As  my company grew, I became aware of another motivating force that led me to entrepreneurial pursuits beyond just freedom and creativity. I became more and more curious about human nature and, as we grew to nearly 40 hotels and thousands of employees, I saw our company as a laboratory for trying things in one hotel – whether it was a new incentive plan for employees or a new unique service for guests – so that we could roll it out elsewhere if we saw that we struck a chord with this innovation. And, ultimately, this curiosity led me to writing books on the crossroads of business and psychology.

But, what’s most fascinating about what drives an entrepreneur isn’t necessarily what’s most conscious to the entrepreneur. For many entrepreneurs, the fuel that keeps them going could be power, fame, a trophy wife or husband, or – possibly – as is true with many workaholics, their business is a means of running away from other elements of their life that either scare them or make them feel small. More than a few entrepreneurs use their business and their success as a means to build their fragile self-esteem. As the business goes, so goes the entrepreneur’s sense of them self. So, for many of us, our ego is a major driver for why we throw ourselves with reckless abandon into a new venture.

Carl Jung said that we are powerless over what we’re unconscious of in our lives. For me, while it was enlightening to know that freedom, creativity, and curiosity – more than money or power – were the key qualities that made my work life a calling, it was when I came face-to-face with how much of my identity and ego was wrapped up in my work that I found real freedom. Becoming conscious that my sense of self didn’t have to be strapped to that inevitable rollercoaster that defines the ups and downs of a business gave me a “joie de vivre” that I never found by just chasing the next success.

So, as politicians harp on about the importance of various tax or regulatory policies that will lead countless entrepreneurs out of their corporate closets, let’s realize that fiscal policy alone won’t fertilize an abundant economic garden.

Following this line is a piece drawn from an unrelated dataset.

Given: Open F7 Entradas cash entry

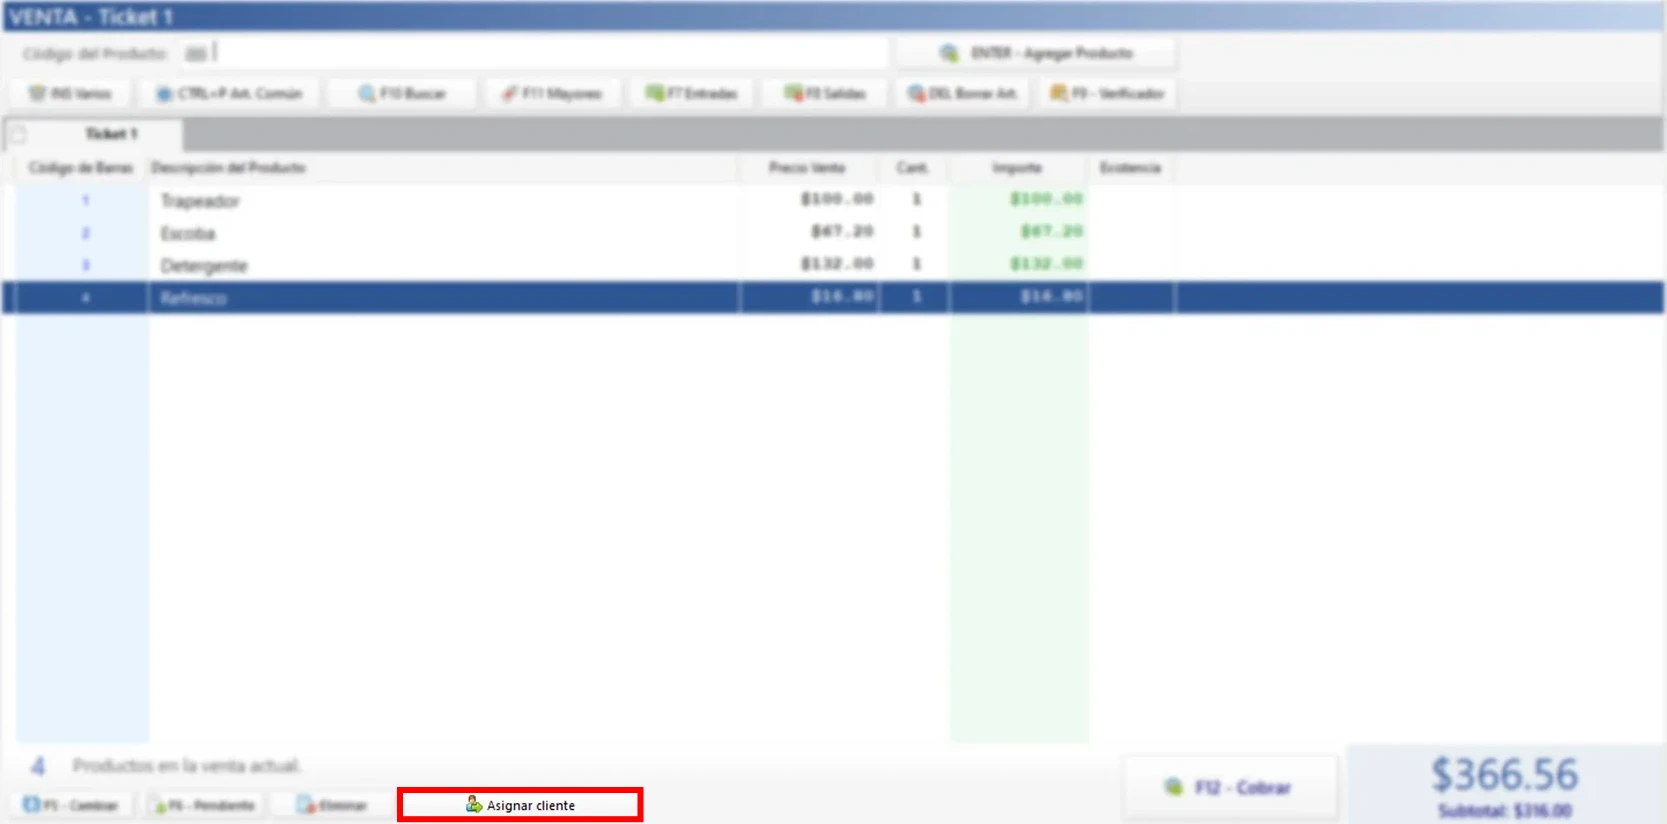Looking at the screenshot, I should 691,94.
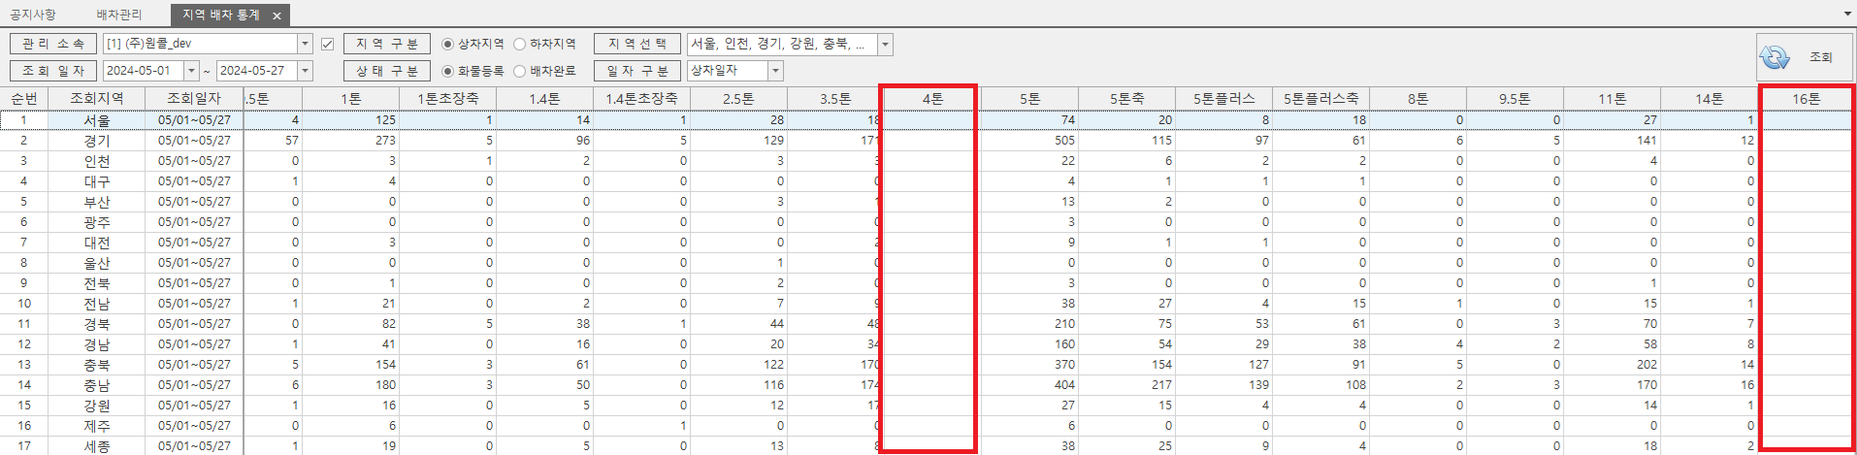The width and height of the screenshot is (1857, 455).
Task: Select the 화물등록 radio button
Action: [x=448, y=71]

Steve Jobs, Jeff Bezos, Oprah Winfrey, Richard Branson – these folks didn’t launch their employment vehicles because they calculated how the government had made it more financially lucrative for them to launch their businesses. For every entrepreneur who is doing it to get rich, I’ll bet you there are three others who are doing it to either make a difference in the world or their community, make a name for themselves, or just make something that makes them feel good. The best way we can encourage people to create companies that create jobs is to celebrate the diverse entrepreneurial stories and the variety of drivers that led these entrepreneurs to sticking their necks out.  Telling powerful entrepreneurs’ stories and aggressively educating people on how to start a business may have more of an impact on reducing our unemployment rate than some subtle or complicated change in tax policy.  Silicon Valley didn’t become the entrepreneurial capital of the world because it has some uniquely attractive tax rate (in fact, quite the opposite, it’s in the high-tax state of California).